* **Work order**: Would you transcribe only the lines from the one holding "Click the export icon beside 导出" through the end of the material, exactly, without any pictures?
_ _ _ _ _ _ _
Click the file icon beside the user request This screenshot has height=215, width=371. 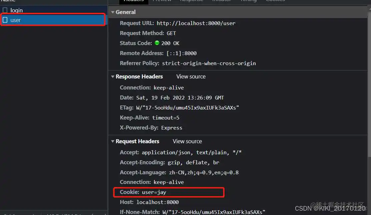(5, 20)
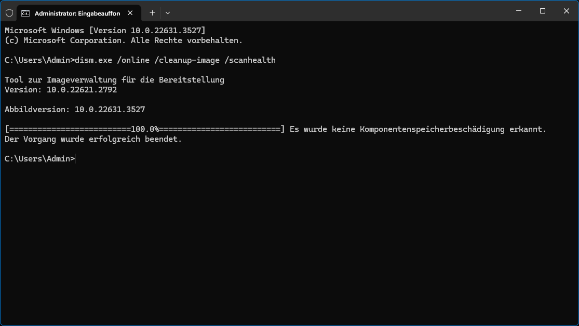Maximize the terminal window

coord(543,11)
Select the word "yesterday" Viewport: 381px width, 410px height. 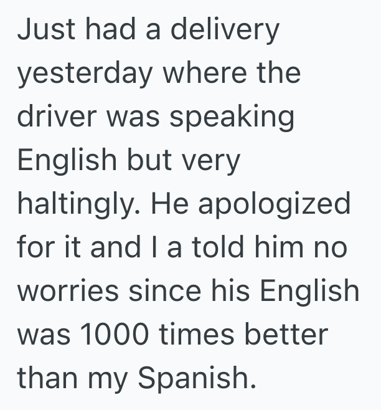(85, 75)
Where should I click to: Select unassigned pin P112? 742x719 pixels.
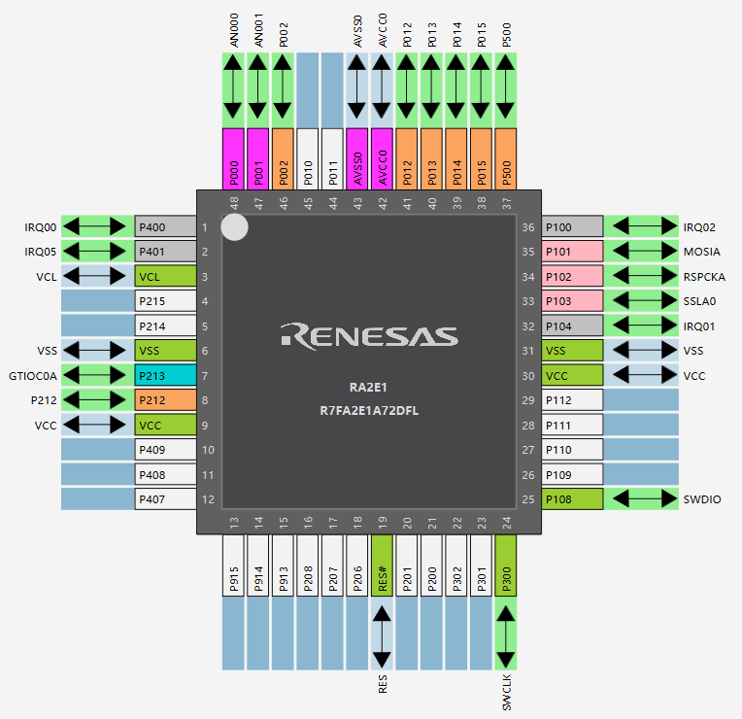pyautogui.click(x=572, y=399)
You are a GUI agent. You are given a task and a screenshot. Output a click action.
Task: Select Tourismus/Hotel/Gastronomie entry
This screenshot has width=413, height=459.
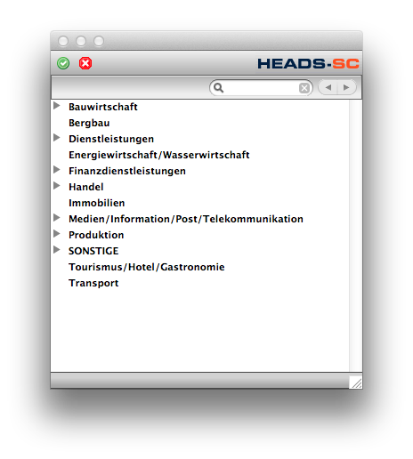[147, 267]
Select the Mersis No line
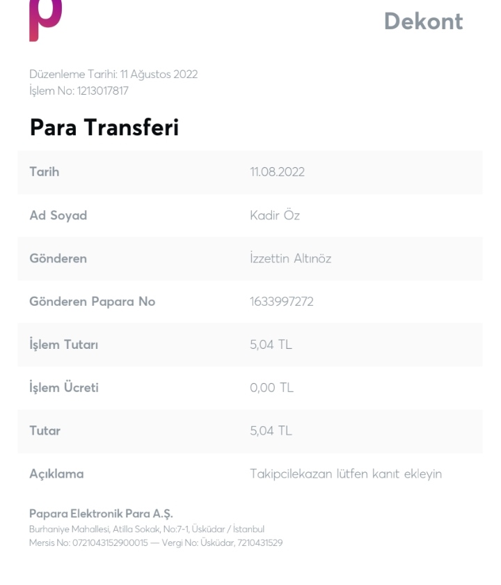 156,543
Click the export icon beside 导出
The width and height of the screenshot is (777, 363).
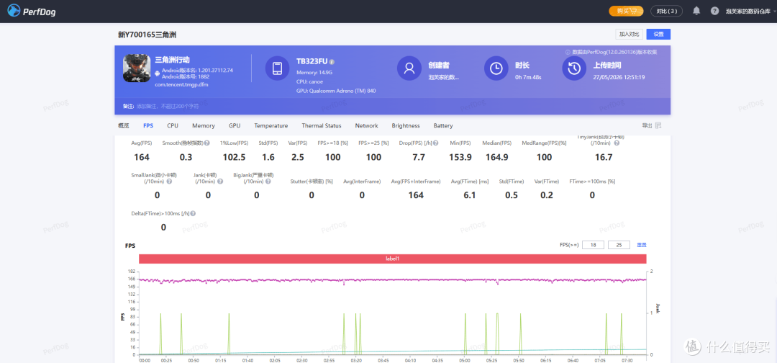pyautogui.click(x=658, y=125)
_ _ _ _ _ _ _
* **Response to this task**:
Click the export icon beside 导出
The width and height of the screenshot is (777, 363).
pyautogui.click(x=658, y=125)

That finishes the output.